Can you imagine an article on Monet in his later years that wasn’t
deeply preoccupied with his water lilies?
A quote from this particular article's subject: "There are three
responses to a piece of design - yes, no, and WOW! Wow is the one to aim
for." If these are the only three responses to a piece of design- is it
any wonder Design has no "late style?"
“Late style” might provoke, if not “wow:” “Hmmn…” or” Really?” or “Aaaaah.”
Maybe even “What the hell…?!”
If Design itself is predicated on youth (certainly the preponderance
of things sold, are sold to the
young—or so it would seem, if our mass media is to be believed) then
“late style” isn’t feasible.
If Design is not predicated
on youth; perhaps it demands timeliness.
Familiarity with the zeitgeist is integral to Design.
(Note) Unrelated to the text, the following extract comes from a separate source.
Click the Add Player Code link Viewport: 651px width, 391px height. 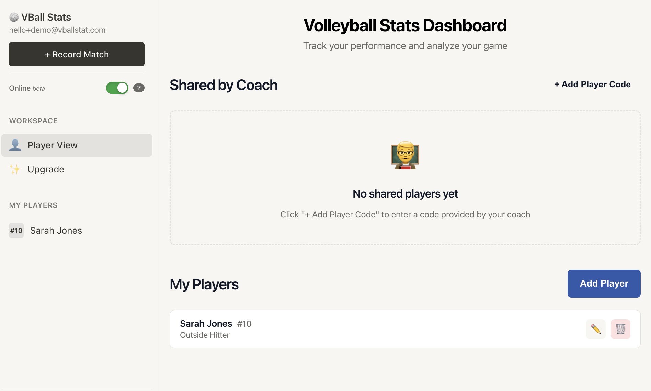(x=592, y=85)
Conversely, Repudiation of the zeitgeist is integral to
"late style."
Is the very paucity of older, working, in-house designers itself the
necessary result of Design's deal with the devil—its dependency on the
marketplace with all of its attendant fashions?
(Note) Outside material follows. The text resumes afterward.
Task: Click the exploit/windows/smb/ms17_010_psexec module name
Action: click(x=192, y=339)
Designers, if they are good at their jobs (sometimes even when they
aren't) eventually become art directors or creative directors- jobs that rely
less on one's skill as a designer. I myself am one of these art directors (though God knows I try to keep designing as much as possible) so I
tell you from experience that nothing
atrophies one’s taste and skills so much as art
direction—with its necessary reliance on other
hands.
A general lack of older designers in in-house design departments could
thusly be blamed on upward mobility— Fewer older, working designers leads to
less “late style” around to notice, and praise.
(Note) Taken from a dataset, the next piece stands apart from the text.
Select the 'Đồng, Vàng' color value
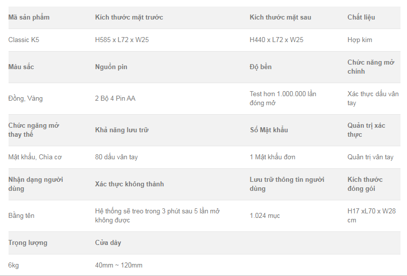click(26, 98)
Though I believe there is more
to it.
I fear that Design is for the
young.
-----------------
Of a well-known established designer: as he ages he becomes more and
more tone-deaf to typography. And who could blame him? He’s
probably set tens of thousand pieces of copy in his career. His emphasis now is
on The big idea, not the paltry minutiae. But: (speaking of deafness:
Beethoven was famously irascible about the prissy details of his métier. Of
course the sheer glory of his genius subsumed his idiosyncrasies; his bad taste. Beethoven’s genius made of his spastic ugliness: “late
style.”) Design
cannot support such a disregard for detail. In the case of design: the
typography, the detail, IS the design. Without, say, pretty type, you have ugly, ineffectual
design.
Worse, of course, than an ugly
newness, is a cookie-cutter sameness.
“Boilerplate” is a symptom of aging.
-----------------
Is design for the young? Is it?
-----------------
What will become of me as I age?
I am no spring chicken myself—having come to the whole mishegoss
rather late.
I am “midway through my life’s journey.” (did Dante enjoy a “late
style?” In the Divine Comedy, his (literally) middle aged avatar is guided by the
wiser Virgil. In the field of graphic design, wouldn’t
we prefer young Beatrice as a guide? To remind us of those trivialities and
trends we care not one whit about anymore? The diagonal slashes? The reflex
blues? The crossed-out type and multiple format books that grace the Tmblrs of
a million design aspirants? Beatrice would know what the cool kids were up to.
Beatrice would be on Pinterest.)
-----------------
I repeat my question: What will become of
me as I age?
I don’t know— and maybe this is why I'm so intent
on solving the mystery of:
Whither all the mature design?
Mathew Arnold believed growing old meant:
“Los(ing) the glory of the form, The lustre of the eye.”
I can't help thinking that if we apply this verse to the commonly held
design virtues of "form" and "eye," then I'm in for a sad
professional dotage.
In
which case I might as well consider returning to the piano.